02/28/2025
What Is Your Purpose?
I don't know about you, but being asked that always kind of annoyed me a little.
As if I need to prove I have a right to exist!
As if some deity laid out an exact path for me to follow, but forgot to include the map... (or left some cryptic instructions that can only be interpreted by more holy followers than me)
As if being alive wasn't enough, in its own right.
And don't get me wrong, I have goals. I just assign them that much importance - as goals - rather than the entire point of my life.
Goals are flexible. They can be changed as we learn and grow. My goals have certainly changed throughout my life as I absorbed more and more information.
Sometimes goals increase.
Sometimes goals become obsolete.
But it's no big deal, because they're just goals. Goals are expected to change based on data.
Purpose is inflexible, it's generally only good for one or maybe a few limited things.
Take a spatula, for instance. Great for scraping semi-solids off surfaces. Has limited appeal for other tasks.
Many people think that life itself must serve a purpose.
"We're here to learn lessons," some proclaim.
"This world is a prison or hell we must escape!" others insist.
"Our purpose is to love and serve God," the religious fervently swear.
"We are here to evolve through reincarnation based on our karma," many believe.
What drives all these different belief systems?
What makes them so appealing that vast numbers of people are willing to kill, and die, over their differences of opinion?
I think it's because of this attachment to the idea of purpose.
If you believe that your only purpose is X, and someone else comes along and basically says that you have no purpose, that's essentially equivalent to them saying that you are disposable, unnecessary, or obsolete.
Yet, deep inside, you reject this idea. So you fight for your inherent right to exist.
Wars have been fought throughout millennia because one group of people believe that they have a superior purpose to the other group.
It's ironic, because, just like in a kitchen, there is room (and need) for more than one utensil. Should the spatula deem itself more worthy to exist, we would quickly defend the salad fork, and the spoon, and the knife, etc.
And the kitchen is not going to war with the living room, even though food is arguably more essential than a comfortable place to sit.
That said, I believe that we don't require any purpose beyond just living and experiencing life.
The philosophy that makes the most sense to me is the idea that we are all parts of one consciousness, experiencing itself subjectively.
In this worldview, there is no right or wrong way to live. There is only that which we choose or do not choose to experience.

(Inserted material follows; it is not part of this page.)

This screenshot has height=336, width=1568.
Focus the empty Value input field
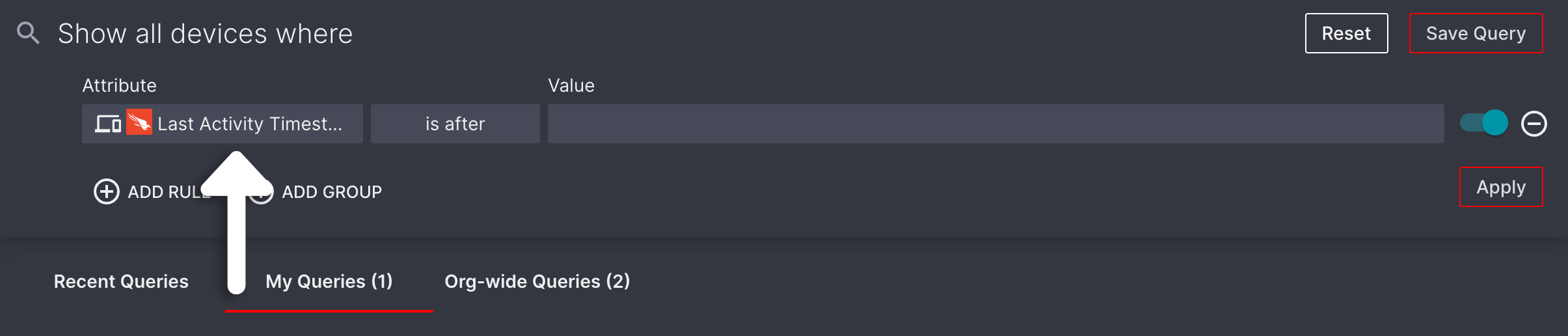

And this one consciousness doesn't impose itself on its parts with any set of requirements. Each part can choose and choose again, over and over, without limits or restrictions.
Do we pay attention to and direct our atoms about how they should move and function? Does one atom say to another, "you're going the wrong way"?
At an even more abstract level, quantum foam appears and disappears. Certainty without certainty.
Yet observation locks in the path of the particle.
So it is with life, and beliefs.
Whenever we observe something, we make up a belief about it, and that "locks in" a set of experiences, but only for ourselves.
Others, who have observed different things, have created different beliefs and locked in those reality experiences, for themselves.
Transcendence is all about shifting the viewpoint to instead observe the beliefs - and the results of such beliefs - and purposefully changing these beliefs, in order to change the experience of reality.
Try it, it's fun!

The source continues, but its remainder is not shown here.